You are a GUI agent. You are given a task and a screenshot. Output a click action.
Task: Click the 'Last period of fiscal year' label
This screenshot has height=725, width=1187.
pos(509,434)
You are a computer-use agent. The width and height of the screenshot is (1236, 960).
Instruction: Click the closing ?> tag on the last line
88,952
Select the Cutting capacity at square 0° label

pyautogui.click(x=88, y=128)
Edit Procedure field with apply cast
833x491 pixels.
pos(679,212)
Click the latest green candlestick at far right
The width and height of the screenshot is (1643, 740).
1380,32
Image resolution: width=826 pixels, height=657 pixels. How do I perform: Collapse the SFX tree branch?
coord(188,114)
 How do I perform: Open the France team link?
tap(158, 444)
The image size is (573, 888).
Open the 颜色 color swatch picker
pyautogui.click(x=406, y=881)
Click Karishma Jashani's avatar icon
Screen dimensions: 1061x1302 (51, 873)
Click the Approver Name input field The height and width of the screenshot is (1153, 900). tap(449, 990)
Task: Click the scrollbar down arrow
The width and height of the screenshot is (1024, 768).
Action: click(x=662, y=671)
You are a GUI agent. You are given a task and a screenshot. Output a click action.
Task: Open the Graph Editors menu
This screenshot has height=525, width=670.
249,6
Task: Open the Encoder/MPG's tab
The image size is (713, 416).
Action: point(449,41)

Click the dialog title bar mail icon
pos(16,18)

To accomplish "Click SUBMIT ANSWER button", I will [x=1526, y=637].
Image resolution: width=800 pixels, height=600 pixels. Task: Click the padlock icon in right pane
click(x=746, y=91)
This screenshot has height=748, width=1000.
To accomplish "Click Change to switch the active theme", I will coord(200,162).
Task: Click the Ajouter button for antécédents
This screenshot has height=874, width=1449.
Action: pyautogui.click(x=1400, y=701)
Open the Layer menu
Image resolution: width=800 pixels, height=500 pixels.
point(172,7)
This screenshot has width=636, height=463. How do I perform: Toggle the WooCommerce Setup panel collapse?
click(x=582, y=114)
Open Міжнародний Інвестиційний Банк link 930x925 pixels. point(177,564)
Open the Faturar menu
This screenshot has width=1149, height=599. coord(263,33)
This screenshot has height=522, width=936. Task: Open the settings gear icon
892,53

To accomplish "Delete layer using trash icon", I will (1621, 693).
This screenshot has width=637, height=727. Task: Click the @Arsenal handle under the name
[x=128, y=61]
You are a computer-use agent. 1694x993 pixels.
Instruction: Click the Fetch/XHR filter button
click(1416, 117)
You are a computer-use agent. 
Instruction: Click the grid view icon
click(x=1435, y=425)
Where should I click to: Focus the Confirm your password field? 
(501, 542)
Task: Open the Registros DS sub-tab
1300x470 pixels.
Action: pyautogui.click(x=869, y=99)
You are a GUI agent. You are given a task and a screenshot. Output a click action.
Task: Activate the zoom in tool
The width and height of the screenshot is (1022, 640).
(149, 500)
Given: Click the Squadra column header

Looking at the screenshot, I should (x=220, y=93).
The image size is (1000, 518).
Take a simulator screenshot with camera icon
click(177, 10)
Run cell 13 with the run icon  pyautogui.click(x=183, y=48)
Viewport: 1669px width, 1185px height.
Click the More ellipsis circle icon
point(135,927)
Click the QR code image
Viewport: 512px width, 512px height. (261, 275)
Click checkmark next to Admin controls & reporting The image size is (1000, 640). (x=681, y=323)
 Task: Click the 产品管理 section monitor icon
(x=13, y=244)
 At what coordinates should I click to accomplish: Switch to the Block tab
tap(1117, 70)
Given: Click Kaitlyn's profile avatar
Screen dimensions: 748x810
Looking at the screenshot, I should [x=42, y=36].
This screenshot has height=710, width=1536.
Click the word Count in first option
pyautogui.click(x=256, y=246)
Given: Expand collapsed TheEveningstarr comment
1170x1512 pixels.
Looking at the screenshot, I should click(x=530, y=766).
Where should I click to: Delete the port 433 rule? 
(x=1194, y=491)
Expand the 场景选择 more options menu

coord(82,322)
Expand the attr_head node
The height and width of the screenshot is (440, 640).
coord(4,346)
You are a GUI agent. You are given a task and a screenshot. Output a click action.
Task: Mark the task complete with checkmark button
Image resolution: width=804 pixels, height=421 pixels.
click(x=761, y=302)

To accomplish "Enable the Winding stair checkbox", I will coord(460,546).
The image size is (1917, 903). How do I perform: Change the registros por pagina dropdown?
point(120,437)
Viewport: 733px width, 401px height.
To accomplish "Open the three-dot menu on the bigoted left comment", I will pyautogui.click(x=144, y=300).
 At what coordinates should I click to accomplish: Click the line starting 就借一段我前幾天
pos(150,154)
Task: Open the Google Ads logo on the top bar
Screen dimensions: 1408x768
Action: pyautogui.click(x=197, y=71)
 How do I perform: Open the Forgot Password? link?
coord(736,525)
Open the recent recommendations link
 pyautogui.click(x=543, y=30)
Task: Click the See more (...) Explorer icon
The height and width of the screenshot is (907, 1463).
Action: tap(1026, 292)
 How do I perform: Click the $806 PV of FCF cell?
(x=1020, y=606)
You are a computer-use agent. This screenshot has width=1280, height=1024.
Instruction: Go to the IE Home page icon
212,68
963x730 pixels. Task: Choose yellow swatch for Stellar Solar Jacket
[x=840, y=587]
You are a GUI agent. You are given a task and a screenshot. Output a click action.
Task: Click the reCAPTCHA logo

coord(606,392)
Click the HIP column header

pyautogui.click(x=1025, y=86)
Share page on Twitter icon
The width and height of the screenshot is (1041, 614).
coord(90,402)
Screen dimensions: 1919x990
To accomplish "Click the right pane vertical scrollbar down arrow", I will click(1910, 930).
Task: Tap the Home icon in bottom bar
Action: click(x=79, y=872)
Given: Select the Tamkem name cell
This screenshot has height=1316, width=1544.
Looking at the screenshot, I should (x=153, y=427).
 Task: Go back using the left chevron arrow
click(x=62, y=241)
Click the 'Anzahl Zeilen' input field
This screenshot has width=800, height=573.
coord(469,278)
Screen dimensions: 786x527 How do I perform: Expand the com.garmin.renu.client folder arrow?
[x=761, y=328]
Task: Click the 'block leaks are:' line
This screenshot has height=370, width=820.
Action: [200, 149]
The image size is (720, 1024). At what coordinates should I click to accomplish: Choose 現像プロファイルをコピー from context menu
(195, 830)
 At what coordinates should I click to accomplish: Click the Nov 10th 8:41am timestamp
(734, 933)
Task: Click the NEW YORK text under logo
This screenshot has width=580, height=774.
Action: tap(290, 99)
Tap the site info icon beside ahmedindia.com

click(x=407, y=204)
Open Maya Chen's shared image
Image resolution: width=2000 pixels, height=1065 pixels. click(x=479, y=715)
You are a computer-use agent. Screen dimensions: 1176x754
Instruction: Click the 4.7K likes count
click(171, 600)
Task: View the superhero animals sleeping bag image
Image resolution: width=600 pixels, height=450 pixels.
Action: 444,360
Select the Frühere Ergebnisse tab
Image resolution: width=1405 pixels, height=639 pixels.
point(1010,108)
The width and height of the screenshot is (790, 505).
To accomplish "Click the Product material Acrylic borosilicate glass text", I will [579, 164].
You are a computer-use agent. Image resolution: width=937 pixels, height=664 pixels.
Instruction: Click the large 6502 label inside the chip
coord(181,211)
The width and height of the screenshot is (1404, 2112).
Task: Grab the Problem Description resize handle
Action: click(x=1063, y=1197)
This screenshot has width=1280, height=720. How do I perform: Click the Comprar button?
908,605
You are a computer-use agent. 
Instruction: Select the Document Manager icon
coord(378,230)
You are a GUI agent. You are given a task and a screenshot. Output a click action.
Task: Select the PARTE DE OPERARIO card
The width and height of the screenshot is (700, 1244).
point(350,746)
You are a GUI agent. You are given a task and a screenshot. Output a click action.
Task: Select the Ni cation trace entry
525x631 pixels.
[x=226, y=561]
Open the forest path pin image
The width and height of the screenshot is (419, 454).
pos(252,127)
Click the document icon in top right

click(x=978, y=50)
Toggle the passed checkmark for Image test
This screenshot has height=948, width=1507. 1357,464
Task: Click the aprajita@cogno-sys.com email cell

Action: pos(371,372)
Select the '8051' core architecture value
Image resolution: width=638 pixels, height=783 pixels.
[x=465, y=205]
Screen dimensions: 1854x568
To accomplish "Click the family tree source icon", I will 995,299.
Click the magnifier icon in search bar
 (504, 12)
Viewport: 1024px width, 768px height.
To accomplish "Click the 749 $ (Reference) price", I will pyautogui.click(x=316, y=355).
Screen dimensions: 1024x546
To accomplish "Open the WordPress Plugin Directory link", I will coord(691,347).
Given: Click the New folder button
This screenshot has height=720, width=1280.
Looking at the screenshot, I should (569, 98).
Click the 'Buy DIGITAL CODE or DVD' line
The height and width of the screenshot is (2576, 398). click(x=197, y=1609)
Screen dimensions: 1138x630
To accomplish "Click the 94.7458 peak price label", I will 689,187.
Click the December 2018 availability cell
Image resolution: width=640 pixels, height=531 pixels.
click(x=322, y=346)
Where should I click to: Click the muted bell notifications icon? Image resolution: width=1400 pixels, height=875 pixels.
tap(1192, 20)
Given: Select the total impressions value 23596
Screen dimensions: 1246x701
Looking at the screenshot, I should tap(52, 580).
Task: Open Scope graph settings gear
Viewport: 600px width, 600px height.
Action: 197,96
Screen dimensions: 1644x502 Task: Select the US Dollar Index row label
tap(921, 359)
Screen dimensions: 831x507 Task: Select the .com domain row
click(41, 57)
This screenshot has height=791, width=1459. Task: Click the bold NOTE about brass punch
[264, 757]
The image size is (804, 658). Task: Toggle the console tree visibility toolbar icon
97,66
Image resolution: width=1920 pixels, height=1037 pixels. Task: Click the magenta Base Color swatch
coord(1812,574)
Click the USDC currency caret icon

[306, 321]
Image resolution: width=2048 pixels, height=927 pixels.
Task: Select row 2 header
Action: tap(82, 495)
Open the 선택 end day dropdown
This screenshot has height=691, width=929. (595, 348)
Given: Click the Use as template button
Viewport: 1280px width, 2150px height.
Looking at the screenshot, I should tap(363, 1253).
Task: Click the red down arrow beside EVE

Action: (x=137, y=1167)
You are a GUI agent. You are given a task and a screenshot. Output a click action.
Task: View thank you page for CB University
┄┄┄┄┄┄┄┄┄┄┄┄┄┄┄┄┄┄┄┄
DIRECTIONS:
Once the line containing "You are a computer-use agent. The" has been written out, please stop; every line before it, back to the first line of the records above, should be given exactly.

RESPONSE TO THIS EXERCISE:
You are a GUI agent. You are given a task and a screenshot. Output a click action.
Task: Click the 'Last period of fiscal year' label
This screenshot has height=725, width=1187.
pos(509,434)
You are a computer-use agent. The width and height of the screenshot is (1236, 960).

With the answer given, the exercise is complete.